I hate to sound like a member of the liberal elite, but I’ll say it: I read the news. Garfield, Dennis the Menace, Peanuts, The Family Circus — hell, I’ll even read Doonesbury if I’m feeling particularly high falutin. And on my way to reading these, the important part of newspapers, I have to flip through the other boring pages, so I sometimes notice the headlines. This is how I have become a fountain of knowledge, able to rattle off newsy little bits of information such as: “The temperature was a high of 67 degrees yesterday,” and, “Hillary won the popular vote.”
As an informed citizen, I recognize my obligation to partake in discourse regarding national and global affairs. I love a healthy debate. I crave the free exchange of ideas. Nothing gets me more excited, other than all forms of dessert. I even started a podcast to encourage my peers to join me in these discussions. My podcast is called, “You Are Wrong and I Will Tell You Why,” and it should be up on Spotify in the next few decades. Production’s been slow because all my guests keep cancelling. By the way, if you would like to be featured on my podcast, please shoot me an e-mail! It is a low-pressure situation. You barely even have to talk.
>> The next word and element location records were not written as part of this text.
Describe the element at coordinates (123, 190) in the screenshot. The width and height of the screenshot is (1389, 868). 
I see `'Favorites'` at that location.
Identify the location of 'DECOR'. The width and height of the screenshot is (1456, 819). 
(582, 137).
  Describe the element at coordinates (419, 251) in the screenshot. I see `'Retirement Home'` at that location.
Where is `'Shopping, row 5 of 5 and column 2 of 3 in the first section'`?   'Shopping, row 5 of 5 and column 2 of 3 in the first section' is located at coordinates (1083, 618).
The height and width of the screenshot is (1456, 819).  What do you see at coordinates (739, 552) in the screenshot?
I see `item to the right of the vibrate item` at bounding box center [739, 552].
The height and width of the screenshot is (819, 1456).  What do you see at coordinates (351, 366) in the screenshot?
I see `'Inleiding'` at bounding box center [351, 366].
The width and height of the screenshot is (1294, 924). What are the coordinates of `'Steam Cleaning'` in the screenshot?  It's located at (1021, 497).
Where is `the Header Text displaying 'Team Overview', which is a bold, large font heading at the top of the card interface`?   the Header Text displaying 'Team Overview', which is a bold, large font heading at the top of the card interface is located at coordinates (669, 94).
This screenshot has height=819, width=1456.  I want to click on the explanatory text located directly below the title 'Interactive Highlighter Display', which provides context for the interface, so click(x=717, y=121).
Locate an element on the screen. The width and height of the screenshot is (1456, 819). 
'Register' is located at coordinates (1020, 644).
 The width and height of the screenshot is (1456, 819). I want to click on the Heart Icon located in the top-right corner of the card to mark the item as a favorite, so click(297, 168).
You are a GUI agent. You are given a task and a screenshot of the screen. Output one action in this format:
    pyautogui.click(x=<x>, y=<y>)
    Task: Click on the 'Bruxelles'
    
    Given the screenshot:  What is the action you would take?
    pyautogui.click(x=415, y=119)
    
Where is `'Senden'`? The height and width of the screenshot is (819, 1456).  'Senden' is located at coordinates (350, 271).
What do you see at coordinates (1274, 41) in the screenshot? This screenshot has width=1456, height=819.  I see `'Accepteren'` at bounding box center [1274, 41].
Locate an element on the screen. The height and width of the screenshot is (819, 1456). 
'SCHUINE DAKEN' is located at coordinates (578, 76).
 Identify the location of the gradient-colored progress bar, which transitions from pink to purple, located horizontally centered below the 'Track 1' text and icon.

Each episode is 90 minutes long, but I talk for 87 of them, and then there’s a two minute word from our sponsors. Basically, I just need you to state your name and an opinion on anything, and then you can just sit back and let me tell you how wrong you are. If you don’t have any opinions, no worries. State a fact — I’ll dispute that, too! I’m like a younger, hotter Fox News!
But back to my point. In my recent discussions with fellow news readers, I’ve discovered something incredibly alarming. Just last week I was talking to a couple of my many, many friends, when one of them said: “We really need to change our approach to addressing the problem of nuclear weapons. It’s like we’ve forgotten that we were the ones who dropped the atomic bomb.” I gasped. This statement blew me away for two reasons. First, I have never read a history book and thus did not know we had dropped the atomic bomb, so I was, like, very shocked by that. We are such a peaceful people, I just couldn’t believe it. As FDR once said, the only thing we have to fear is nothing, because we have done nothing wrong ever.
But what really threw me for a loop was that when my friend said, “nuclear weapons,” he pronounced it like the word, “nucular.” Here’s the kicker: nucular is not even a word!
Here is how you should say the word: new-clear.
Here is how you should not say it, and yet so many do: new-kya-lur.
I’m worried, America. It is about time we start pronouncing our words correctly. After all, what does it say in the very first line of our constitution? I don’t know for sure as I have never read it, but those founding fathers seemed like they had a lot of sense. When they sat around the table making their deeply racist, sexist arguments, they pronounced stuff correctly. We owe it to them to follow in their footsteps.
Who are we, if not a country in which we put most of our resources into telling everybody else in the world how superior we are? Let us be superior in our pronunciation!
Who are we, if not a people that goes abroad to foreign lands with foreign languages, yet insists on speaking our own language no matter what, talking really loud and slow, as if that’s somehow going to make people understand? When we scream in English at the poor salesman who does not understand (and really has no obligation to understand, because after all this is his country, so we probably could have learned a word or two in his language, but anyway), let us scream our words at him correctly, angrily, properly pronounced!
Nucular is just not a word, and I can be silent no longer. This is a national issue, one that I will fight tirelessly, until I get tired, and then I’ll probably let it go. Anyway, to hear about other stuff you are doing wrong, come be on my podcast. Please. Anybody?